All lines in the entries below that hold "screenshot" make up the answer.

Collected data:

◇ ◇ ◇ ◇

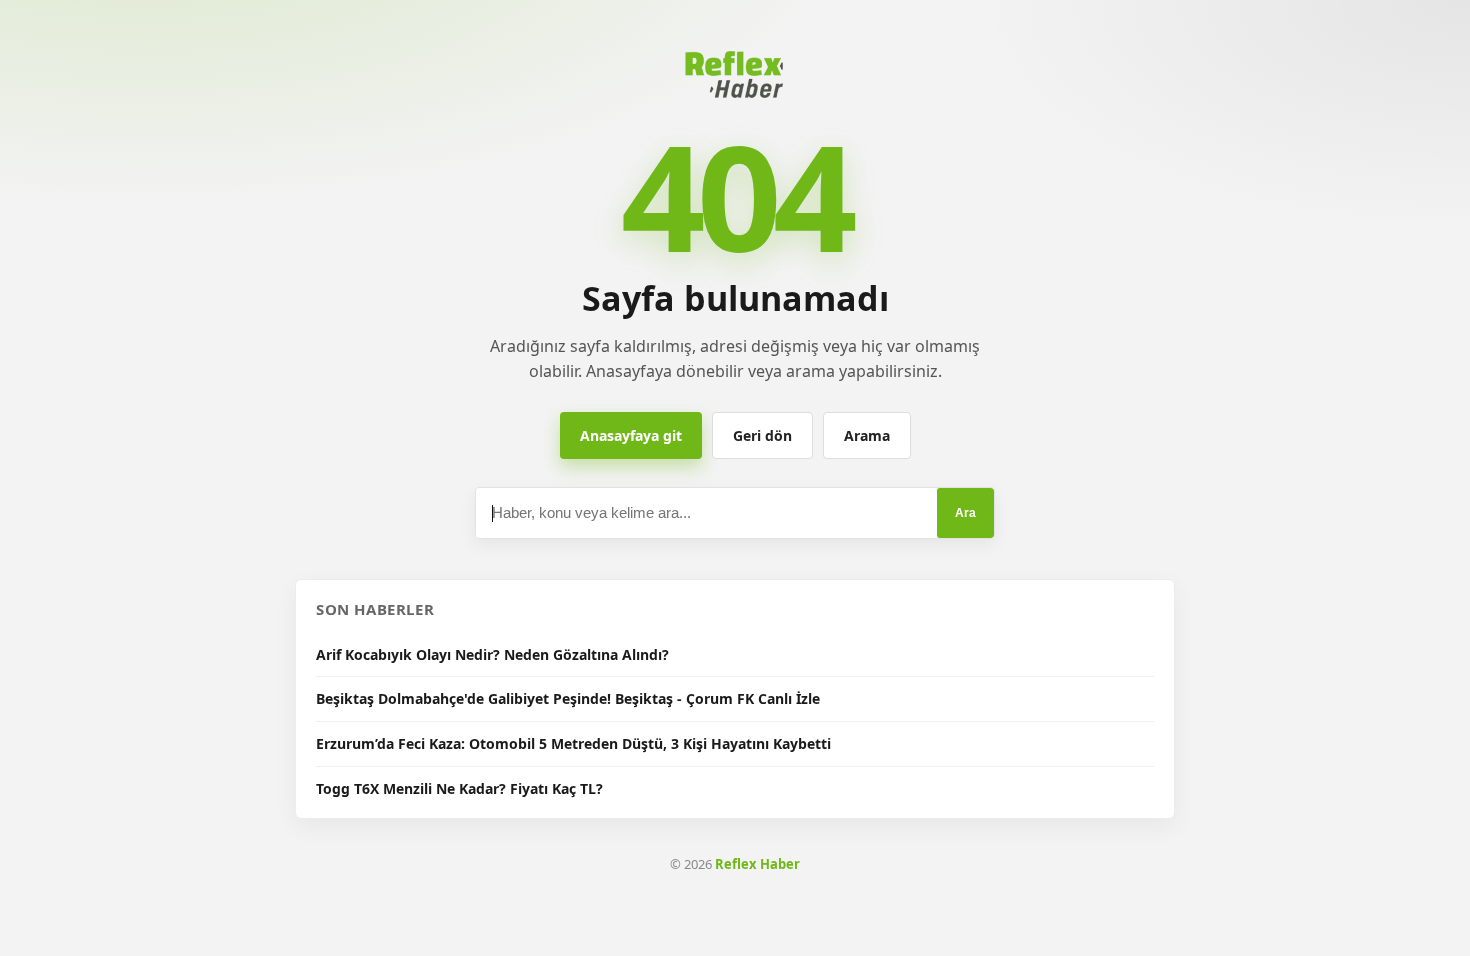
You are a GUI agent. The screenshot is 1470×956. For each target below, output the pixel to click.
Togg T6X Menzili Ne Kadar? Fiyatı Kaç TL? (459, 788)
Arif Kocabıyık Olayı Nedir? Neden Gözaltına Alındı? (492, 654)
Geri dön (762, 435)
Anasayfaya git (631, 435)
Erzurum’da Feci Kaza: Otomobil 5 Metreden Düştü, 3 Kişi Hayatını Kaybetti (573, 743)
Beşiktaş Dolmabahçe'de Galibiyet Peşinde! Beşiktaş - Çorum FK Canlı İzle (568, 698)
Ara (965, 513)
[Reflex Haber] (735, 74)
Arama (867, 435)
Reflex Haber (757, 864)
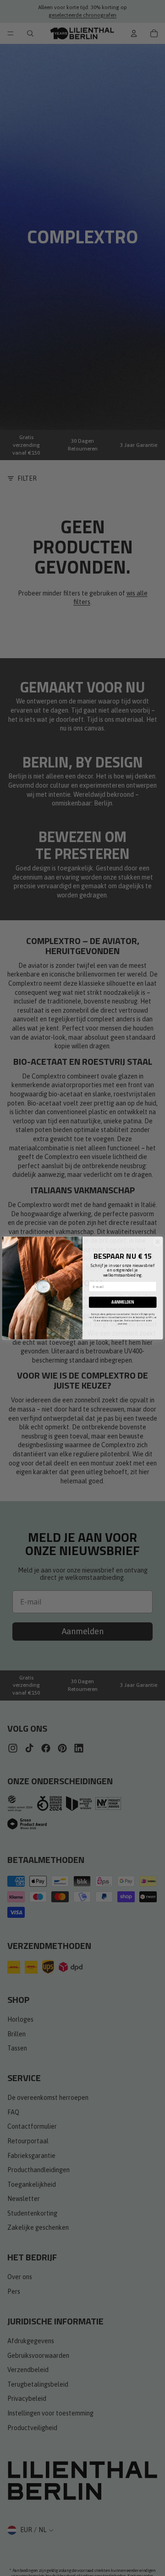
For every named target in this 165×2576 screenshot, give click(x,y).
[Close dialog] (157, 1241)
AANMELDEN (122, 1302)
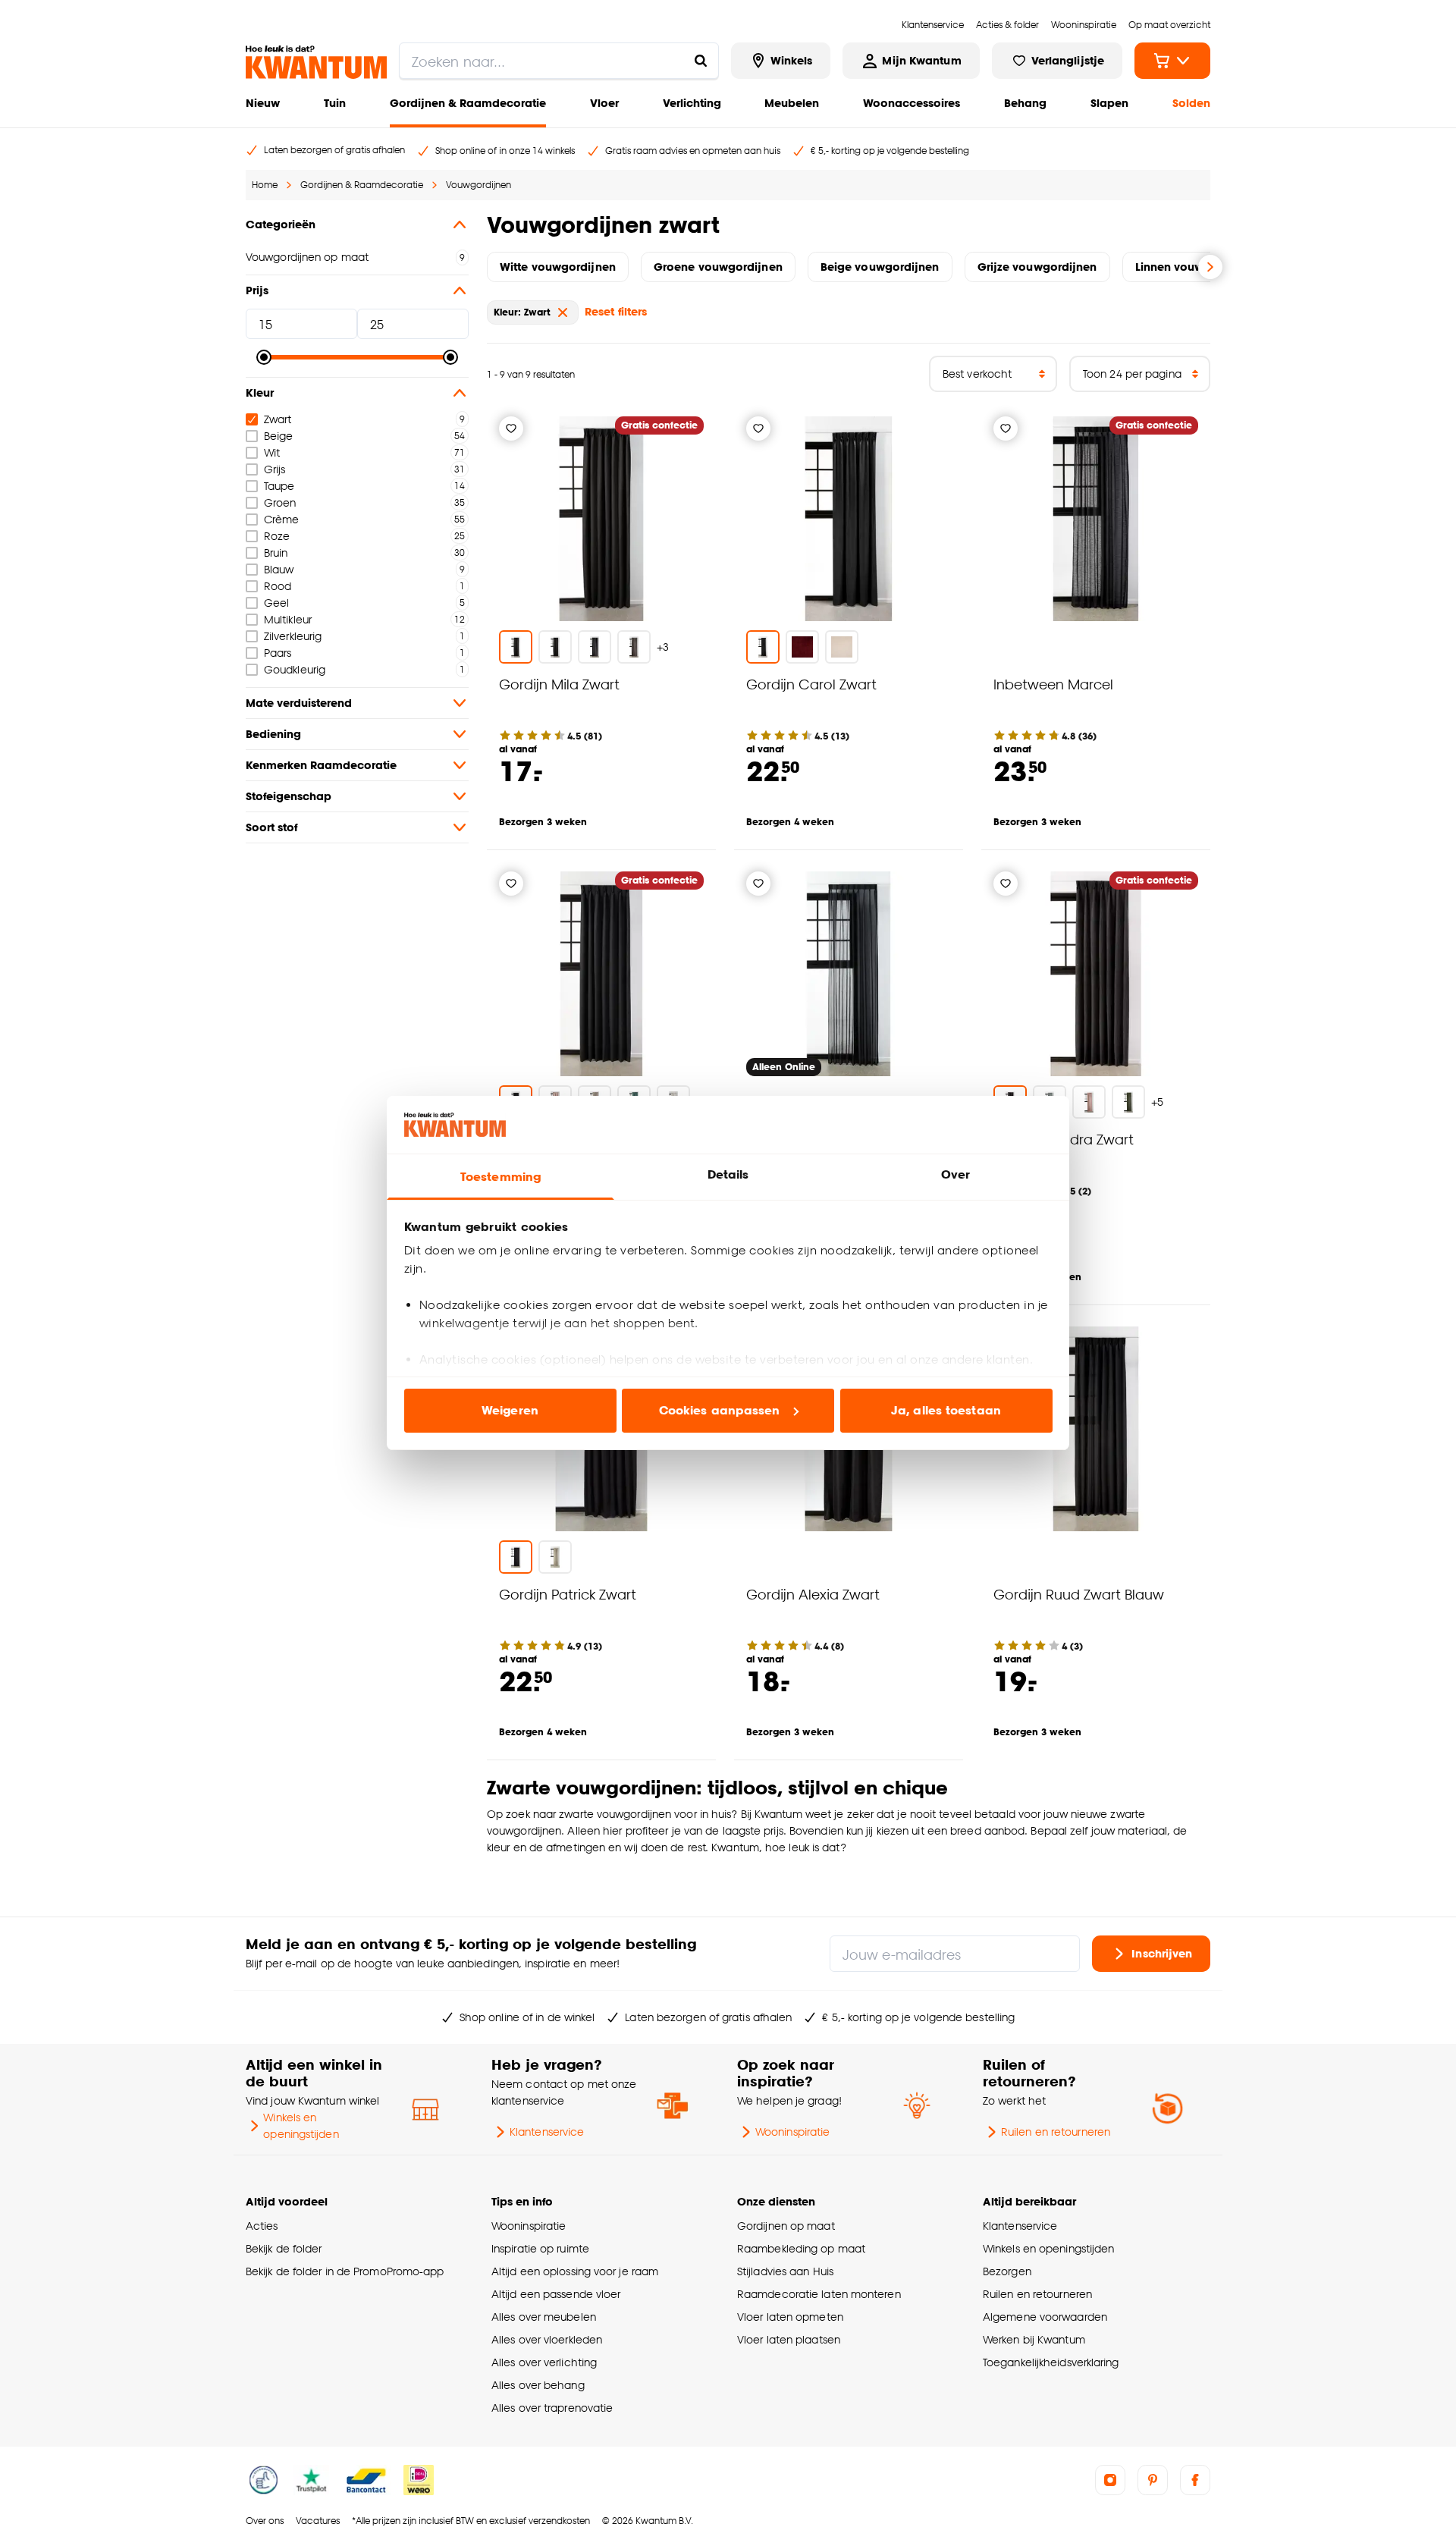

◇ ◇ ◇ ◇

OUTPUT BELOW:
You are a GUI agent. The screenshot is 1470×956. For each target below, output the pixel to click.
For every named target in this 165×2576 screenshot, give click(x,y).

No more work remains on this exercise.